What the task requires ▸ Copy the records below word for word, leaving out the pictures.
--- begin Dataset ---
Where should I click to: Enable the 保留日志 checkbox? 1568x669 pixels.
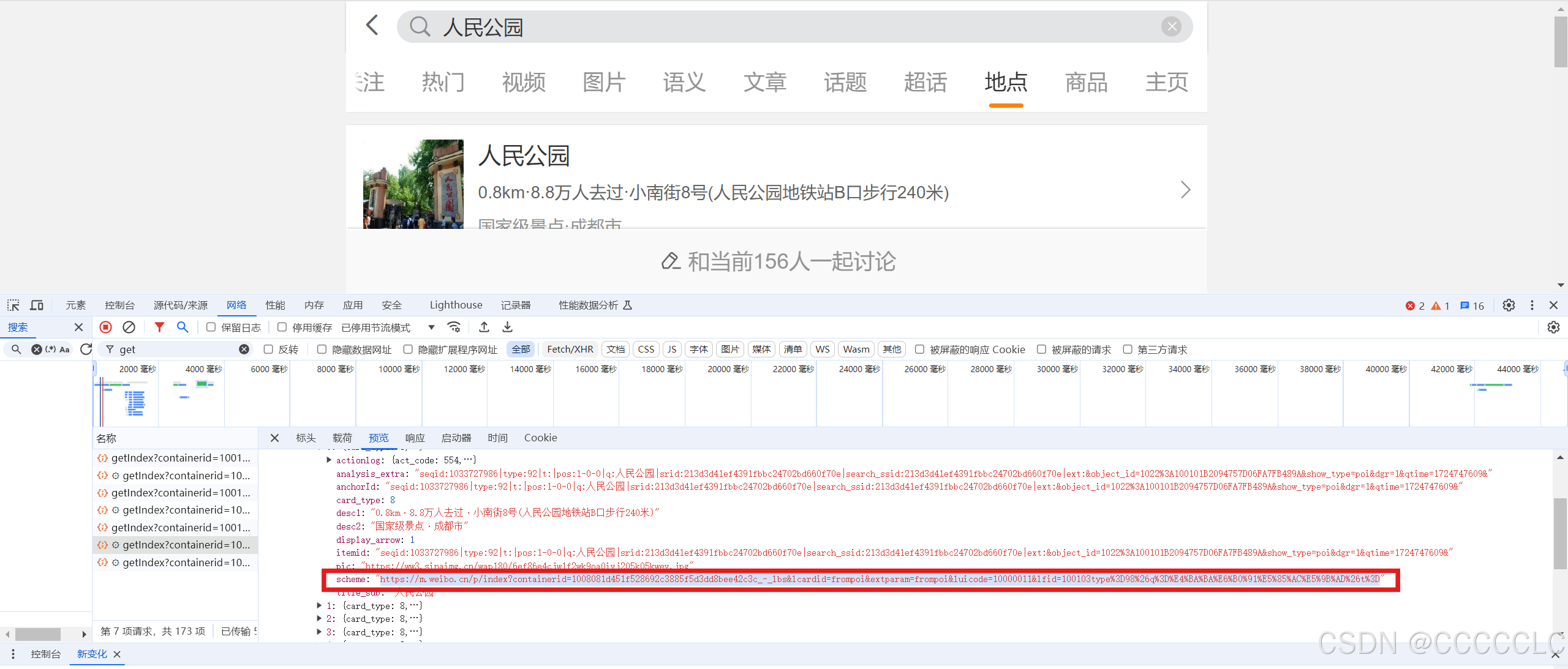(x=211, y=327)
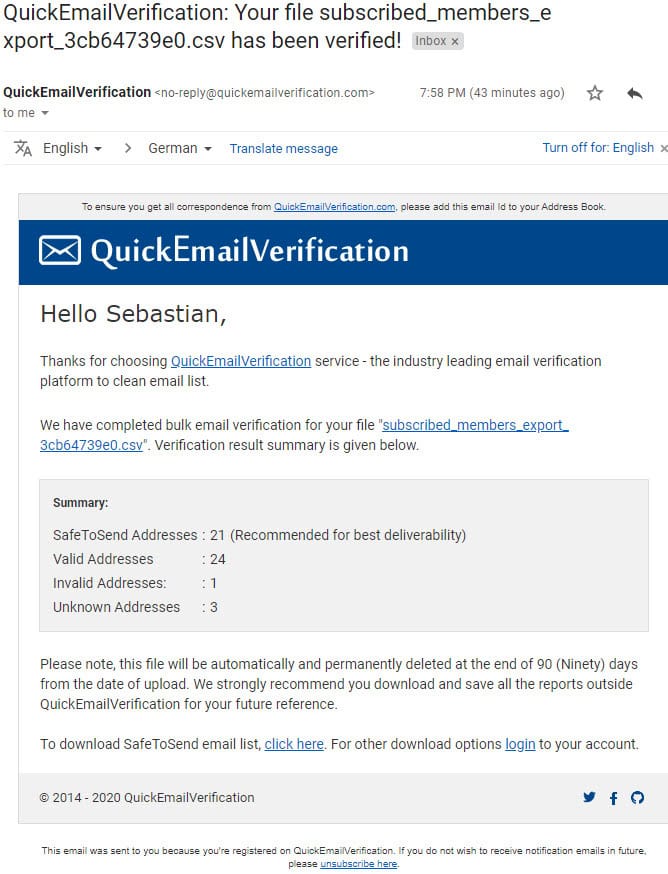Click the QuickEmailVerification service link in body
This screenshot has width=668, height=874.
[x=241, y=361]
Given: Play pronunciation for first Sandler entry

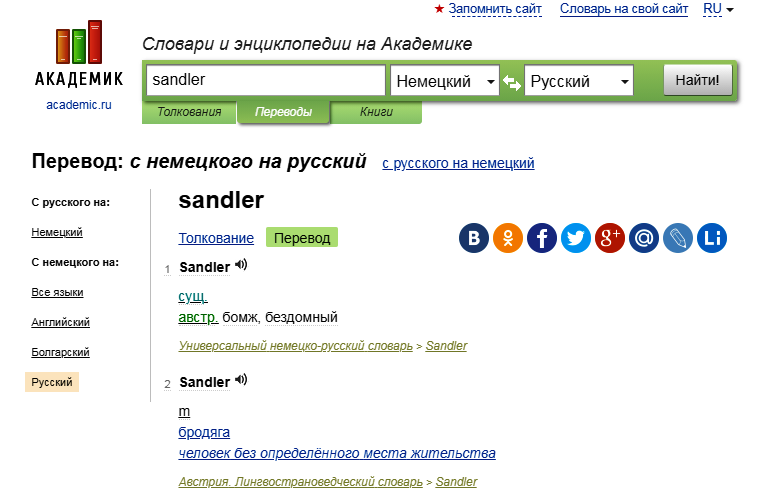Looking at the screenshot, I should tap(241, 266).
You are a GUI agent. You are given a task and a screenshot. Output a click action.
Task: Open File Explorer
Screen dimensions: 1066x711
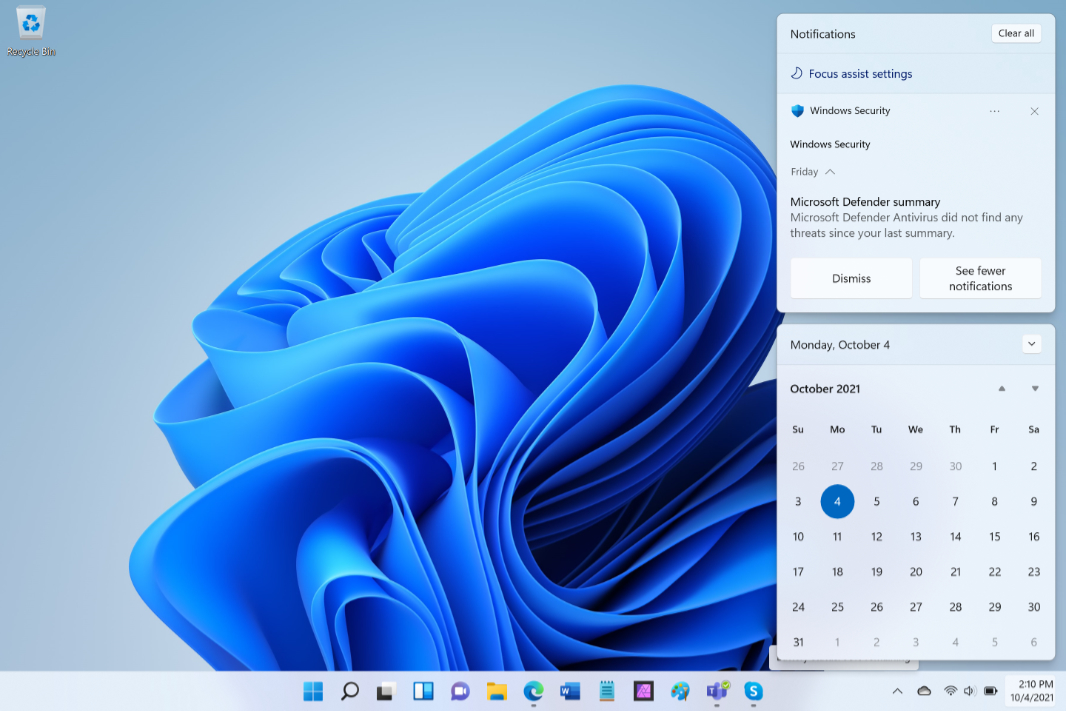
--- end Dataset ---
Reply ▸
Where should I click to: Enable the 保留日志 checkbox? 1568x669 pixels.
(x=211, y=327)
Click the QuickEmailVerification service link in body
This screenshot has width=668, height=874.
[x=241, y=361]
Given: Play pronunciation for first Sandler entry

Looking at the screenshot, I should tap(241, 266).
You are a GUI agent. You are given a task and a screenshot. Output a click action.
Task: Open File Explorer
Screen dimensions: 1066x711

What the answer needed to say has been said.